Analyze the quantitative data comparing the Malaysian site with the expansion
of the existing German factory.

Offshoring to Malaysia costs $6m with the payback period of 4 years. The Annual
profit is forecasted to be $1.5m and output required to break even is 40%. On the
other hand, Continuing expansion in Germany costs $3m, payback period of 6 years.
Annual profit estimated to be $0.5m and output to break even is atleast 60%.

Firstly, offshoring capital cost is twice as much as continuing expanding in Germany.


However, it’s shorter payback period suggests that indicates the that the company
can recoup its investment faster than compared to the German expansion.

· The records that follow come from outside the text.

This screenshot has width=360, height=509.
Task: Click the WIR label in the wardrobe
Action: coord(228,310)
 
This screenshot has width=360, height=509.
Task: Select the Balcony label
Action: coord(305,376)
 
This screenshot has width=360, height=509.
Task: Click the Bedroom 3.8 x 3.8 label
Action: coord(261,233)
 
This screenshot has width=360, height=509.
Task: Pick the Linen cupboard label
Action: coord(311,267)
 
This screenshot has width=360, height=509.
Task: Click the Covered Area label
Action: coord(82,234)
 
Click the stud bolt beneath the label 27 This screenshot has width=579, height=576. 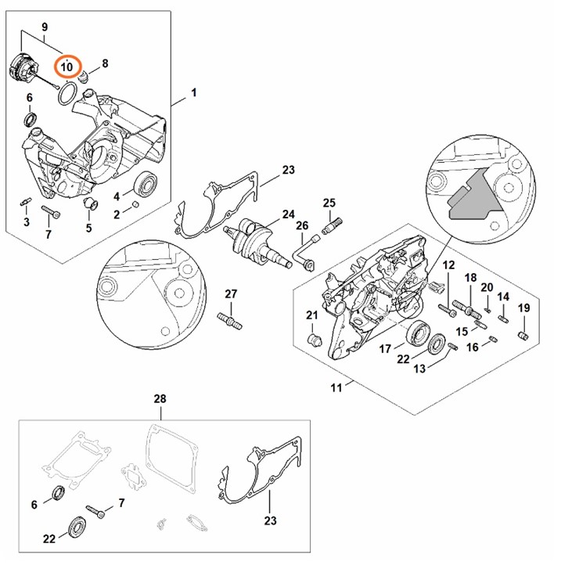coord(229,319)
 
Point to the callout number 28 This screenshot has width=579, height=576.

Secondly, The Malaysian site has a higher annual profit suggests that it will have
more financial attractiveness compared to the expansion. Furthermore, Offshoring to
malaysia shows that it has low break even percentage, indicates that the operation
will be efficient, requiring lower portions of productions to cover costs.

2. Advise the HiSonic managers whether the company should offshore some
production to Malaysia or expand its existing factory. Justify your answer.

The Malaysian site has a higher initial capital cost, but it offers a quicker payback period of 4
years compared to the German site expansion of 6 years, Meaning that Malaysia has a
faster recovery rate. Furthermore, the annual profit for the Malaysian site is significantly
higher than the German site expansion.

However, If HiSonic starts production in Malaysia, it’s possible that the product quality wont
be the same as the ones in Germany. Moreover, It will be difficult to find skilled works like the
ones that already work in Germany, resulting in a fall in quality. And to add more, since
Malaysia is a less developed country compared to germany, the customers opinion on the
product might be demolished.

Although HiSonic will lose some of its reputation, the benefits that Malaysia offers is too
great for the company to turn down, And they’ll be able to train workers in the future to
maintain high quality. So, Offshoring to Malaysia is the better long term option.